Il film non ci nasconde gli aspetti politicamente negativi di Yves e compagnia, come una certa misoginia, nonostante l’esibita ammirazione per le donne che vestivano. Tremenda la scena in cui a Victoire è proibito di parlare mentre mostra un abito ad un acquirente. Patetici i ragionamenti di Yves durante le sommosse parigine del ’68 quando dice che se arriva il comunismo potrà disegnare camice e camici e camici.

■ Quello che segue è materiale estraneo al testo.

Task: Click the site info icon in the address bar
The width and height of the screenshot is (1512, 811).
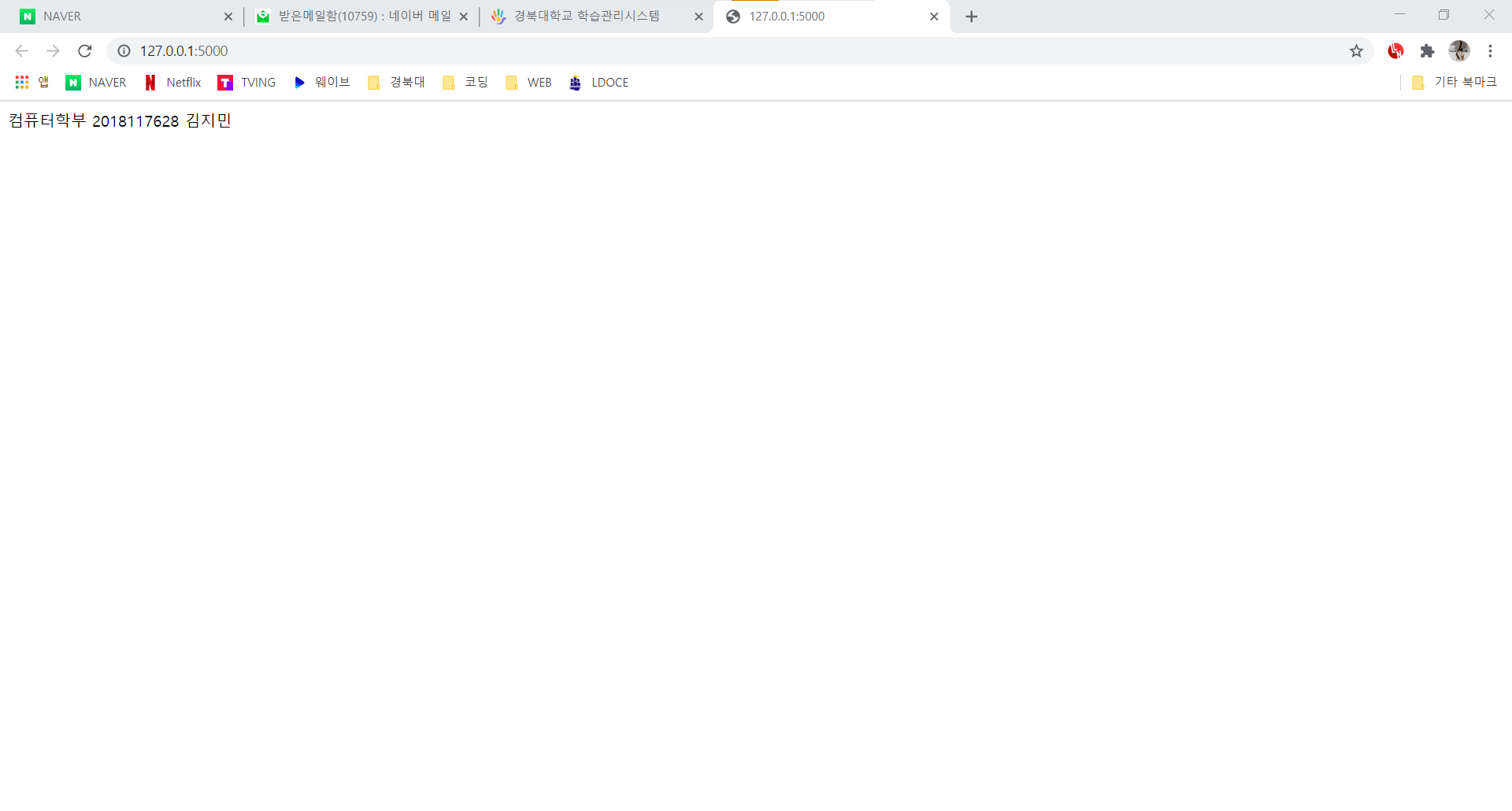Action: [124, 50]
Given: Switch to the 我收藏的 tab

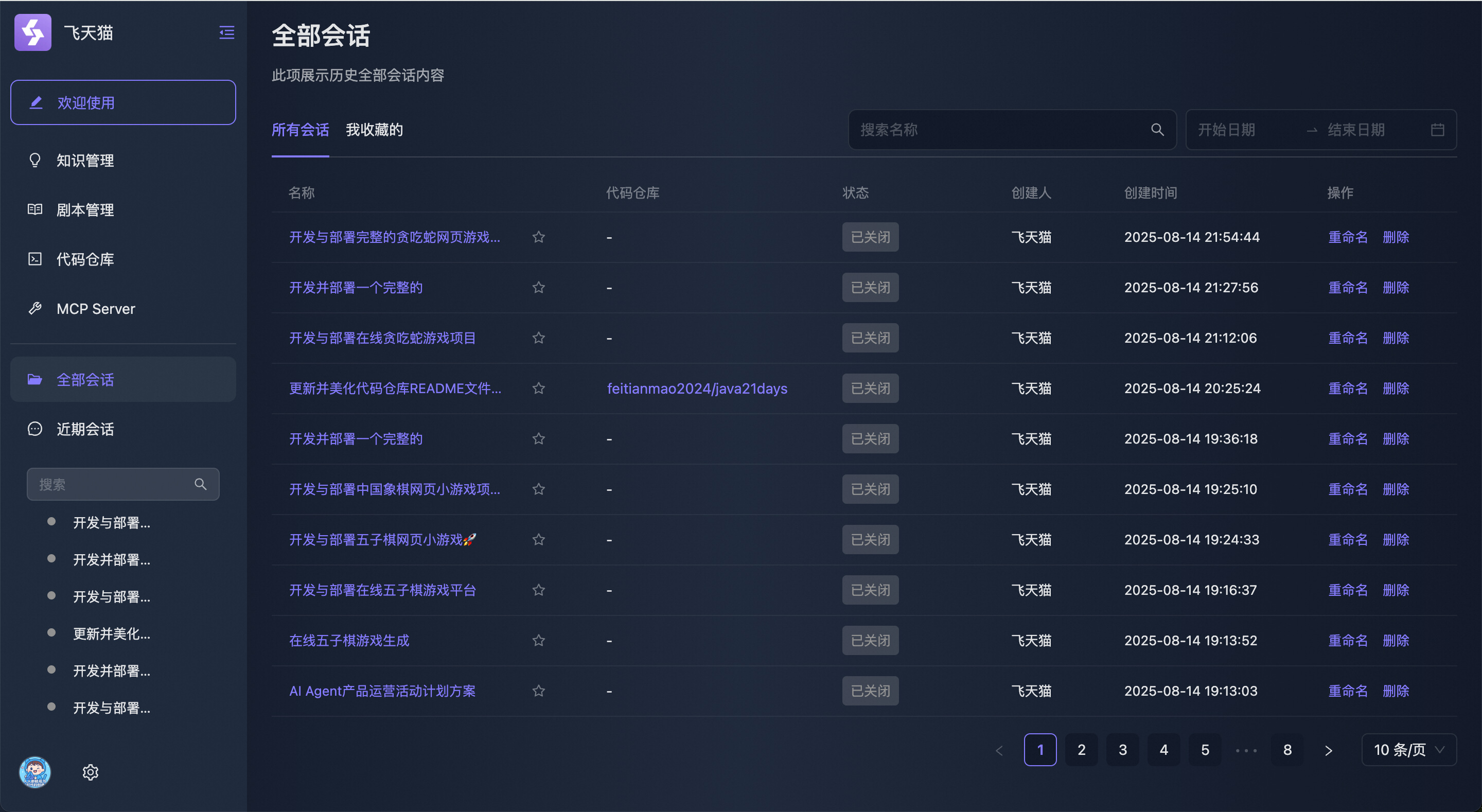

Da notare come nel film venga esibita una lunga carrellata di attori figli di personalità famose, a iniziare da Victoire, interpretata da Charlotte Le Bon, primogenita del leader dei Duran Duran; Loulou de la Falaise, altra musa di Yves, che ha il volto di Laura Smet, figlia di Johnny Hallyday; Betty Catroux, colei che induce alla perdizione Yves tra droghe ed orge, interpretata da Marie de Villepin, figlia dell’ex premier francese Dominique de Villepin; per finire con il sopra richiamato Jacques de Bascher, che passa da Lagerfeld a Yves, interpretato da Nikolai Kinski (decisamente più bello del padre).
Il regista ha detto: “Volevo creare una storia universale, che parlasse al maggior numero di persone possibili. Per questo l’ho fatta passare attraverso una narrazione ‘di grandi sentimenti’: ognuno di noi è in grado di condividerli e identificarcisi”. In realtà, più che di grandi sentimenti, il film ci racconta la storia di un grande omosessuale che combatte per essere se stesso, tanto nel lavoro che nella vita privata ed intima, dove forse avrebbe potuto trovare maggiore felicità se libero dai condizionamenti, positivi o negativi, di coloro che lo circondavano.